::: Data provided :::

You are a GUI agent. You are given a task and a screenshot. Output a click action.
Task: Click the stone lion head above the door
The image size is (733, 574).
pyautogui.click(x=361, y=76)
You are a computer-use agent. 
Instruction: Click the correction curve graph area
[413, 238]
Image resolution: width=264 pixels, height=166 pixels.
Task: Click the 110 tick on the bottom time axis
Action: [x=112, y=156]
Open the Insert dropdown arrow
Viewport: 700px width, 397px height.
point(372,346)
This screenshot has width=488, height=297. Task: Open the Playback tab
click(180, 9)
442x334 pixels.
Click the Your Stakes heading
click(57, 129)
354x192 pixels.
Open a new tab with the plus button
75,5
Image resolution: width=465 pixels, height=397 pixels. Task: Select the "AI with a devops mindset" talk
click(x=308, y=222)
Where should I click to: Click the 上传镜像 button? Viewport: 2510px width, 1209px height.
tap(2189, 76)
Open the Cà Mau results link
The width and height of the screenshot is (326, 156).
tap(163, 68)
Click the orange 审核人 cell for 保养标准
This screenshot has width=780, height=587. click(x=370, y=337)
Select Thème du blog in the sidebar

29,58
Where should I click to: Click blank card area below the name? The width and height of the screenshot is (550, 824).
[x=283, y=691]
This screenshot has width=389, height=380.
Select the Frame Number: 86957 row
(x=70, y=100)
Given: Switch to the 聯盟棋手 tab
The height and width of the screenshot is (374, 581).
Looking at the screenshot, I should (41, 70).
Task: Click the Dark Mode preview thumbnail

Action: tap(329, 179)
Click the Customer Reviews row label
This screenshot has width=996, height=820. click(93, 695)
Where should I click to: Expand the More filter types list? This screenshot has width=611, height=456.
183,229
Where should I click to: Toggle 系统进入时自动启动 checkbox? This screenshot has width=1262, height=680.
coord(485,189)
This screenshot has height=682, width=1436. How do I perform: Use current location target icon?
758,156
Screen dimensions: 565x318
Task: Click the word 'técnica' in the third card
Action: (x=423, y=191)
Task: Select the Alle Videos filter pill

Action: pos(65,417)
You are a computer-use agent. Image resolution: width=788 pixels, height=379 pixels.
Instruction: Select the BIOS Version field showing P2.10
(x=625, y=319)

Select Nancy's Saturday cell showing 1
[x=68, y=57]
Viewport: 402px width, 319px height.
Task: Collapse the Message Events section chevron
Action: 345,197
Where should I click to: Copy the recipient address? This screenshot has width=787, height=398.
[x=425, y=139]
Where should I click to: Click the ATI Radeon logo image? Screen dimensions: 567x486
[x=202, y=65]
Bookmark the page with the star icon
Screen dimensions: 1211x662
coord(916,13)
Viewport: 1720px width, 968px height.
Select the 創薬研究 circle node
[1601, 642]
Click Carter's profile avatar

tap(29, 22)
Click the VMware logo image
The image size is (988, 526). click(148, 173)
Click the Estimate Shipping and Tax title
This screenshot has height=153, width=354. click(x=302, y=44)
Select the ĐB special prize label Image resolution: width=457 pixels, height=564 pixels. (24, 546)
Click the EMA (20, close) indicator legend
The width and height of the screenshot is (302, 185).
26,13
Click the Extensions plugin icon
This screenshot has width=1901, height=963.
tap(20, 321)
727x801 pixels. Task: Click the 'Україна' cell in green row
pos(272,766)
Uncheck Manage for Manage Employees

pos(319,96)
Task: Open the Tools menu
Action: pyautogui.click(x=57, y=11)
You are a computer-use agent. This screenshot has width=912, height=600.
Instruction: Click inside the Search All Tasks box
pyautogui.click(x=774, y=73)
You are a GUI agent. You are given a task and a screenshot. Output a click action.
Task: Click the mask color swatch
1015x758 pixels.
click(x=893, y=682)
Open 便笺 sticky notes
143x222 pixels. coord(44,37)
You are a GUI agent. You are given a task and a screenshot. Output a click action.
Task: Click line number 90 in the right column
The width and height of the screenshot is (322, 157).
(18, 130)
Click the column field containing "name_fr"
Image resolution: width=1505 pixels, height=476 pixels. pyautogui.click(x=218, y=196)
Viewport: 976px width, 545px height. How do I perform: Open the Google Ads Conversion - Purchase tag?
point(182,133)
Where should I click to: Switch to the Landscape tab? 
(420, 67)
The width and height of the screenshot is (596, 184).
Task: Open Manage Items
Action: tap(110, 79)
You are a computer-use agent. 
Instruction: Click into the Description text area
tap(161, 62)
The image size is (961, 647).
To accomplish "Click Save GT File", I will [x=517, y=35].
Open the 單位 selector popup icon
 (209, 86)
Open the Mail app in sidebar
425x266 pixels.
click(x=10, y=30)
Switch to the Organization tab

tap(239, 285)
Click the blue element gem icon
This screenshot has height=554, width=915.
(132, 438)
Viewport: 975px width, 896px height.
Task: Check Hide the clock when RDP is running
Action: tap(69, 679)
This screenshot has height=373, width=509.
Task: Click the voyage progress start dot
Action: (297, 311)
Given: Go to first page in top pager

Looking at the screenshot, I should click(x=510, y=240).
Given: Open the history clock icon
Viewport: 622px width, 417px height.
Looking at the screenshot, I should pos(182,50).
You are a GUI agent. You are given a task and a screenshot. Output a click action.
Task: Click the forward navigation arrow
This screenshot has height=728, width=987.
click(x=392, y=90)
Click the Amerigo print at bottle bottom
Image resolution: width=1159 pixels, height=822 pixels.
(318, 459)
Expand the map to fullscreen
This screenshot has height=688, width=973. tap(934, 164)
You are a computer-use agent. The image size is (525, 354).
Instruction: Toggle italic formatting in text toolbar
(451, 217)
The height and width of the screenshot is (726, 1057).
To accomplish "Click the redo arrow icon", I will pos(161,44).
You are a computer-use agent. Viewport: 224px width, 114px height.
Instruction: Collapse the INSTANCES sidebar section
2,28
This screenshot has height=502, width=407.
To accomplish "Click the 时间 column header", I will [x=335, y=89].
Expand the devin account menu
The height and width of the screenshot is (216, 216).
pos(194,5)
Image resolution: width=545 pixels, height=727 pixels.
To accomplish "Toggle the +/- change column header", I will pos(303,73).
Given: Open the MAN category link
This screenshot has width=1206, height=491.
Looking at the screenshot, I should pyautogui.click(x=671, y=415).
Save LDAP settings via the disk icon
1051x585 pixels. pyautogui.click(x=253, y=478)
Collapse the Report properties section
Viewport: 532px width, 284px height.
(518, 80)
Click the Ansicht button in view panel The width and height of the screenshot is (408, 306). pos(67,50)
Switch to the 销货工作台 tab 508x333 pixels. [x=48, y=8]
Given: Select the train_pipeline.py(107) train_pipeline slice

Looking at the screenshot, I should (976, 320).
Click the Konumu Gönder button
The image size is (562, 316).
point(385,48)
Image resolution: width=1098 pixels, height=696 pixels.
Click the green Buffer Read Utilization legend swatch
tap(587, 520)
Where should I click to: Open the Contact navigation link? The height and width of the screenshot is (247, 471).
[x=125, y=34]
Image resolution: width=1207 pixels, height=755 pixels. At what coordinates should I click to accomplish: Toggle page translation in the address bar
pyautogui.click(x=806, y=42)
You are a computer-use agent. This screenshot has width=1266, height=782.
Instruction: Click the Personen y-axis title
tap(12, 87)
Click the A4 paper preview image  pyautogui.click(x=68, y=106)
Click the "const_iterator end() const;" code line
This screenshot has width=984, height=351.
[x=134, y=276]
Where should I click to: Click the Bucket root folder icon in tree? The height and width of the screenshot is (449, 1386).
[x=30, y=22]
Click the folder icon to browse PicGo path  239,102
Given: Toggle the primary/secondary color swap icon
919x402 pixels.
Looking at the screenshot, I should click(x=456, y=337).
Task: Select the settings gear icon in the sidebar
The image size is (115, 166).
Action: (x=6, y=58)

:::

The task:
Rewrite all of the records above as a Markdown table with two columns, Row and Record line. Number each row and skip any blank lines.

Correct output:
| Row | Record line |
|---|---|
| 1 | You are a GUI agent. You are given a task and a screenshot. Output a click action. |
| 2 | Task: Click the stone lion head above the door |
| 3 | The image size is (733, 574). |
| 4 | pyautogui.click(x=361, y=76) |
| 5 | You are a computer-use agent.  |
| 6 | Instruction: Click the correction curve graph area |
| 7 | [413, 238] |
| 8 | Image resolution: width=264 pixels, height=166 pixels. |
| 9 | Task: Click the 110 tick on the bottom time axis |
| 10 | Action: [x=112, y=156] |
| 11 | Open the Insert dropdown arrow |
| 12 | Viewport: 700px width, 397px height. |
| 13 | point(372,346) |
| 14 | This screenshot has width=488, height=297. Task: Open the Playback tab |
| 15 | click(180, 9) |
| 16 | 442x334 pixels. |
| 17 | Click the Your Stakes heading |
| 18 | click(57, 129) |
| 19 | 354x192 pixels. |
| 20 | Open a new tab with the plus button |
| 21 | 75,5 |
| 22 | Image resolution: width=465 pixels, height=397 pixels. Task: Select the "AI with a devops mindset" talk |
| 23 | click(x=308, y=222) |
| 24 | Where should I click to: Click the 上传镜像 button? Viewport: 2510px width, 1209px height. |
| 25 | tap(2189, 76) |
| 26 | Open the Cà Mau results link |
| 27 | The width and height of the screenshot is (326, 156). |
| 28 | tap(163, 68) |
| 29 | Click the orange 审核人 cell for 保养标准 |
| 30 | This screenshot has width=780, height=587. click(x=370, y=337) |
| 31 | Select Thème du blog in the sidebar |
| 32 | 29,58 |
| 33 | Where should I click to: Click blank card area below the name? The width and height of the screenshot is (550, 824). |
| 34 | [x=283, y=691] |
| 35 | This screenshot has width=389, height=380. |
| 36 | Select the Frame Number: 86957 row |
| 37 | (x=70, y=100) |
| 38 | Given: Switch to the 聯盟棋手 tab |
| 39 | The height and width of the screenshot is (374, 581). |
| 40 | Looking at the screenshot, I should (41, 70). |
| 41 | Task: Click the Dark Mode preview thumbnail |
| 42 | Action: tap(329, 179) |
| 43 | Click the Customer Reviews row label |
| 44 | This screenshot has width=996, height=820. click(93, 695) |
| 45 | Where should I click to: Expand the More filter types list? This screenshot has width=611, height=456. |
| 46 | 183,229 |
| 47 | Where should I click to: Toggle 系统进入时自动启动 checkbox? This screenshot has width=1262, height=680. |
| 48 | coord(485,189) |
| 49 | This screenshot has height=682, width=1436. How do I perform: Use current location target icon? |
| 50 | 758,156 |
| 51 | Screen dimensions: 565x318 |
| 52 | Task: Click the word 'técnica' in the third card |
| 53 | Action: (x=423, y=191) |
| 54 | Task: Select the Alle Videos filter pill |
| 55 | Action: pos(65,417) |
| 56 | You are a computer-use agent. Image resolution: width=788 pixels, height=379 pixels. |
| 57 | Instruction: Select the BIOS Version field showing P2.10 |
| 58 | (x=625, y=319) |
| 59 | Select Nancy's Saturday cell showing 1 |
| 60 | [x=68, y=57] |
| 61 | Viewport: 402px width, 319px height. |
| 62 | Task: Collapse the Message Events section chevron |
| 63 | Action: 345,197 |
| 64 | Where should I click to: Copy the recipient address? This screenshot has width=787, height=398. |
| 65 | [x=425, y=139] |
| 66 | Where should I click to: Click the ATI Radeon logo image? Screen dimensions: 567x486 |
| 67 | [x=202, y=65] |
| 68 | Bookmark the page with the star icon |
| 69 | Screen dimensions: 1211x662 |
| 70 | coord(916,13) |
| 71 | Viewport: 1720px width, 968px height. |
| 72 | Select the 創薬研究 circle node |
| 73 | [1601, 642] |
| 74 | Click Carter's profile avatar |
| 75 | tap(29, 22) |
| 76 | Click the VMware logo image |
| 77 | The image size is (988, 526). click(148, 173) |
| 78 | Click the Estimate Shipping and Tax title |
| 79 | This screenshot has height=153, width=354. click(x=302, y=44) |
| 80 | Select the ĐB special prize label Image resolution: width=457 pixels, height=564 pixels. (24, 546) |
| 81 | Click the EMA (20, close) indicator legend |
| 82 | The width and height of the screenshot is (302, 185). |
| 83 | 26,13 |
| 84 | Click the Extensions plugin icon |
| 85 | This screenshot has width=1901, height=963. |
| 86 | tap(20, 321) |
| 87 | 727x801 pixels. Task: Click the 'Україна' cell in green row |
| 88 | pos(272,766) |
| 89 | Uncheck Manage for Manage Employees |
| 90 | pos(319,96) |
| 91 | Task: Open the Tools menu |
| 92 | Action: pyautogui.click(x=57, y=11) |
| 93 | You are a computer-use agent. This screenshot has width=912, height=600. |
| 94 | Instruction: Click inside the Search All Tasks box |
| 95 | pyautogui.click(x=774, y=73) |
| 96 | You are a GUI agent. You are given a task and a screenshot. Output a click action. |
| 97 | Task: Click the mask color swatch |
| 98 | 1015x758 pixels. |
| 99 | click(x=893, y=682) |
| 100 | Open 便笺 sticky notes |
| 101 | 143x222 pixels. coord(44,37) |
| 102 | You are a GUI agent. You are given a task and a screenshot. Output a click action. |
| 103 | Task: Click line number 90 in the right column |
| 104 | The width and height of the screenshot is (322, 157). |
| 105 | (18, 130) |
| 106 | Click the column field containing "name_fr" |
| 107 | Image resolution: width=1505 pixels, height=476 pixels. pyautogui.click(x=218, y=196) |
| 108 | Viewport: 976px width, 545px height. How do I perform: Open the Google Ads Conversion - Purchase tag? |
| 109 | point(182,133) |
| 110 | Where should I click to: Switch to the Landscape tab?  |
| 111 | (420, 67) |
| 112 | The width and height of the screenshot is (596, 184). |
| 113 | Task: Open Manage Items |
| 114 | Action: tap(110, 79) |
| 115 | You are a computer-use agent.  |
| 116 | Instruction: Click into the Description text area |
| 117 | tap(161, 62) |
| 118 | The image size is (961, 647). |
| 119 | To accomplish "Click Save GT File", I will [x=517, y=35]. |
| 120 | Open the 單位 selector popup icon |
| 121 |  (209, 86) |
| 122 | Open the Mail app in sidebar |
| 123 | 425x266 pixels. |
| 124 | click(x=10, y=30) |
| 125 | Switch to the Organization tab |
| 126 | tap(239, 285) |
| 127 | Click the blue element gem icon |
| 128 | This screenshot has height=554, width=915. |
| 129 | (132, 438) |
| 130 | Viewport: 975px width, 896px height. |
| 131 | Task: Check Hide the clock when RDP is running |
| 132 | Action: tap(69, 679) |
| 133 | This screenshot has height=373, width=509. |
| 134 | Task: Click the voyage progress start dot |
| 135 | Action: (297, 311) |
| 136 | Given: Go to first page in top pager |
| 137 | Looking at the screenshot, I should click(x=510, y=240). |
| 138 | Given: Open the history clock icon |
| 139 | Viewport: 622px width, 417px height. |
| 140 | Looking at the screenshot, I should pos(182,50). |
| 141 | You are a GUI agent. You are given a task and a screenshot. Output a click action. |
| 142 | Task: Click the forward navigation arrow |
| 143 | This screenshot has height=728, width=987. |
| 144 | click(x=392, y=90) |
| 145 | Click the Amerigo print at bottle bottom |
| 146 | Image resolution: width=1159 pixels, height=822 pixels. |
| 147 | (318, 459) |
| 148 | Expand the map to fullscreen |
| 149 | This screenshot has height=688, width=973. tap(934, 164) |
| 150 | You are a computer-use agent. The image size is (525, 354). |
| 151 | Instruction: Toggle italic formatting in text toolbar |
| 152 | (451, 217) |
| 153 | The height and width of the screenshot is (726, 1057). |
| 154 | To accomplish "Click the redo arrow icon", I will pos(161,44). |
| 155 | You are a computer-use agent. Viewport: 224px width, 114px height. |
| 156 | Instruction: Collapse the INSTANCES sidebar section |
| 157 | 2,28 |
| 158 | This screenshot has height=502, width=407. |
| 159 | To accomplish "Click the 时间 column header", I will [x=335, y=89]. |
| 160 | Expand the devin account menu |
| 161 | The height and width of the screenshot is (216, 216). |
| 162 | pos(194,5) |
| 163 | Image resolution: width=545 pixels, height=727 pixels. |
| 164 | To accomplish "Toggle the +/- change column header", I will pos(303,73). |
| 165 | Given: Open the MAN category link |
| 166 | This screenshot has width=1206, height=491. |
| 167 | Looking at the screenshot, I should pyautogui.click(x=671, y=415). |
| 168 | Save LDAP settings via the disk icon |
| 169 | 1051x585 pixels. pyautogui.click(x=253, y=478) |
| 170 | Collapse the Report properties section |
| 171 | Viewport: 532px width, 284px height. |
| 172 | (518, 80) |
| 173 | Click the Ansicht button in view panel The width and height of the screenshot is (408, 306). pos(67,50) |
| 174 | Switch to the 销货工作台 tab 508x333 pixels. [x=48, y=8] |
| 175 | Given: Select the train_pipeline.py(107) train_pipeline slice |
| 176 | Looking at the screenshot, I should (976, 320). |
| 177 | Click the Konumu Gönder button |
| 178 | The image size is (562, 316). |
| 179 | point(385,48) |
| 180 | Image resolution: width=1098 pixels, height=696 pixels. |
| 181 | Click the green Buffer Read Utilization legend swatch |
| 182 | tap(587, 520) |
| 183 | Where should I click to: Open the Contact navigation link? The height and width of the screenshot is (247, 471). |
| 184 | [x=125, y=34] |
| 185 | Image resolution: width=1207 pixels, height=755 pixels. At what coordinates should I click to accomplish: Toggle page translation in the address bar |
| 186 | pyautogui.click(x=806, y=42) |
| 187 | You are a computer-use agent. This screenshot has width=1266, height=782. |
| 188 | Instruction: Click the Personen y-axis title |
| 189 | tap(12, 87) |
| 190 | Click the A4 paper preview image  pyautogui.click(x=68, y=106) |
| 191 | Click the "const_iterator end() const;" code line |
| 192 | This screenshot has width=984, height=351. |
| 193 | [x=134, y=276] |
| 194 | Where should I click to: Click the Bucket root folder icon in tree? The height and width of the screenshot is (449, 1386). |
| 195 | [x=30, y=22] |
| 196 | Click the folder icon to browse PicGo path  239,102 |
| 197 | Given: Toggle the primary/secondary color swap icon |
| 198 | 919x402 pixels. |
| 199 | Looking at the screenshot, I should click(x=456, y=337). |
| 200 | Task: Select the settings gear icon in the sidebar |
| 201 | The image size is (115, 166). |
| 202 | Action: (x=6, y=58) |